### Task description
Please reproduce the lines below verbatim, beginning at the line that contains "Image resolution: width=600" and stopping after the line that contains "click(492, 222)". Leave the pictures out of your answer.

━━ Source material ━━

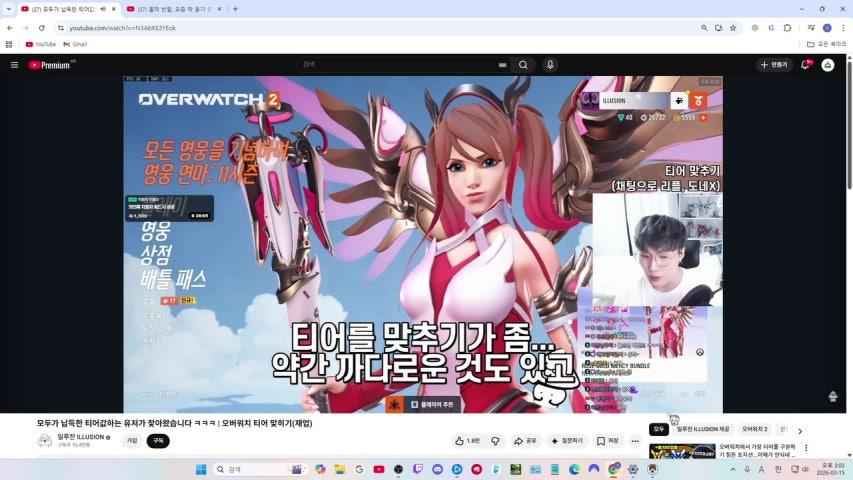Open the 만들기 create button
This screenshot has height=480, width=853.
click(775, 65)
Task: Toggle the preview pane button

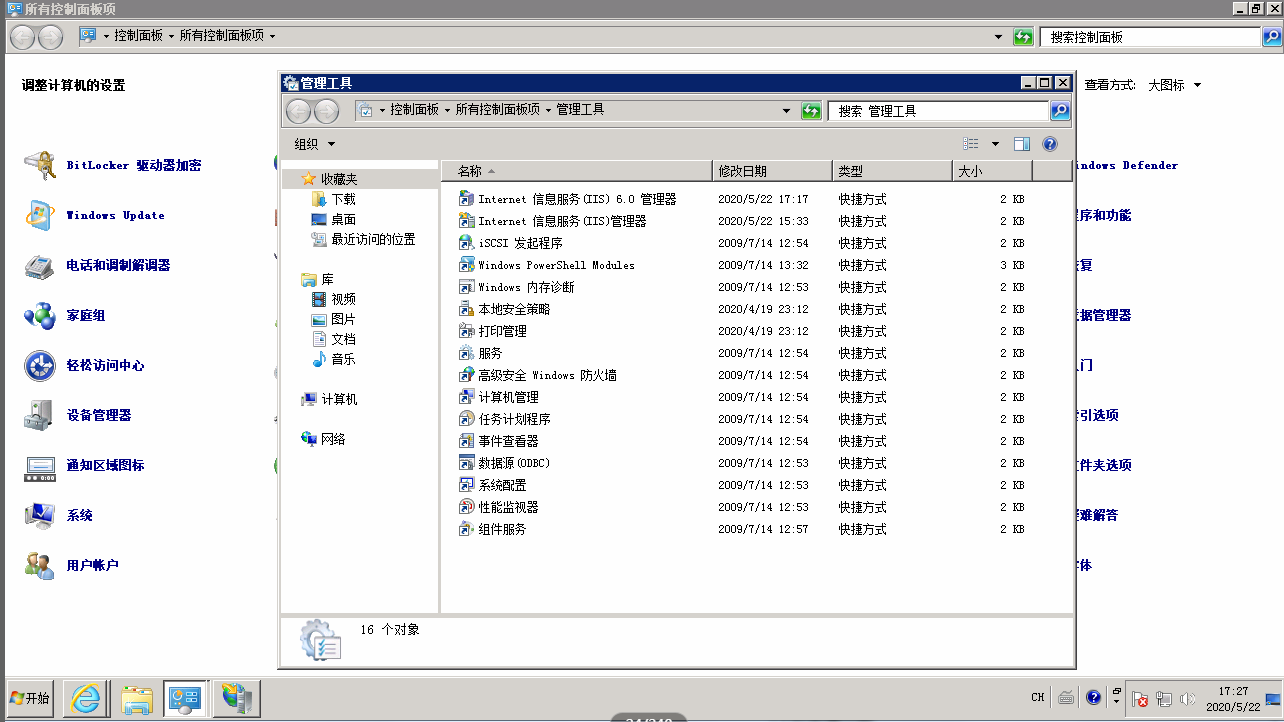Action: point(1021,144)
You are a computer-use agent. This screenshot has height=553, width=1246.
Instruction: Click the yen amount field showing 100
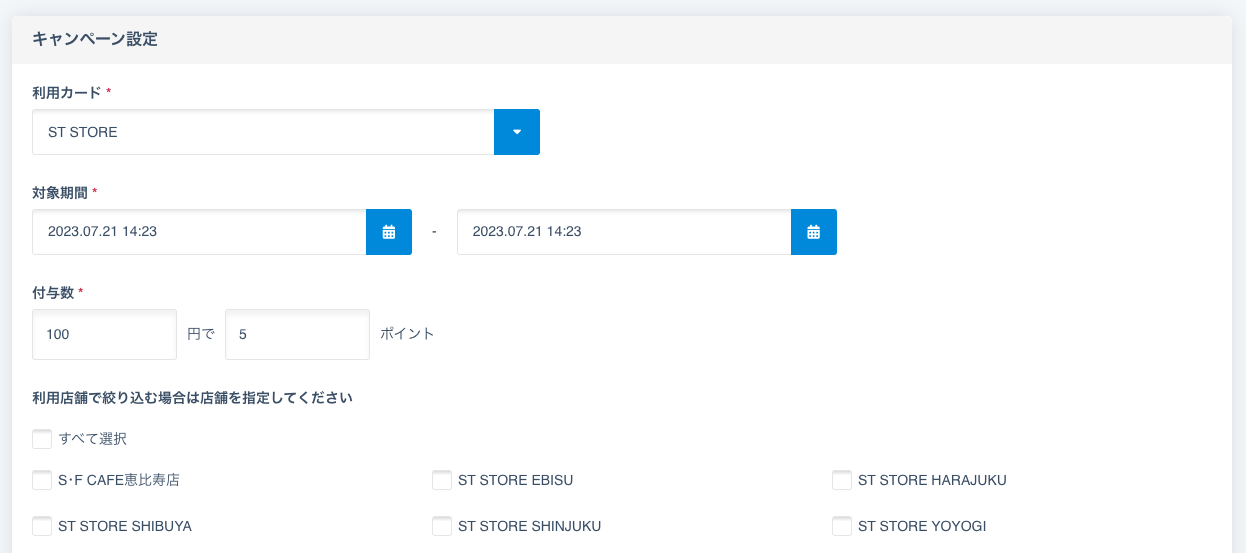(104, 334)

━━━
━━ Source material ━━

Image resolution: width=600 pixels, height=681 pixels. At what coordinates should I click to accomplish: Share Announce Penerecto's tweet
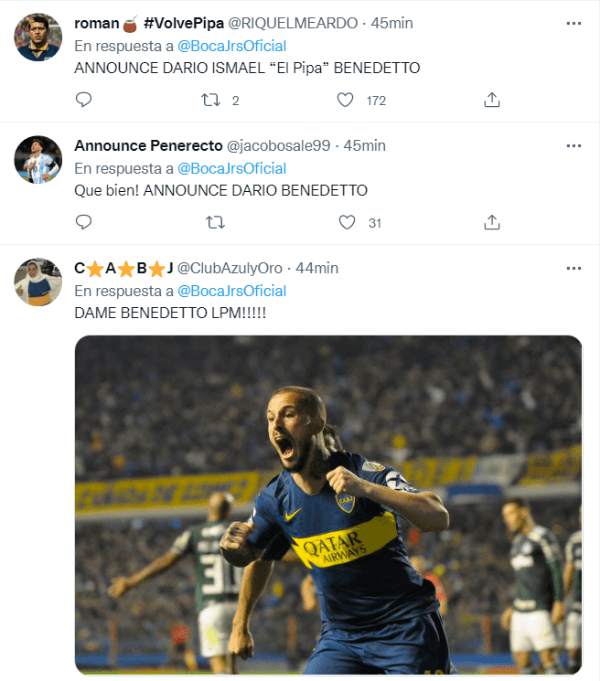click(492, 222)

━━━

### Response below
Image resolution: width=600 pixels, height=681 pixels. At what coordinates should I click to accomplish: Share Announce Penerecto's tweet
click(492, 222)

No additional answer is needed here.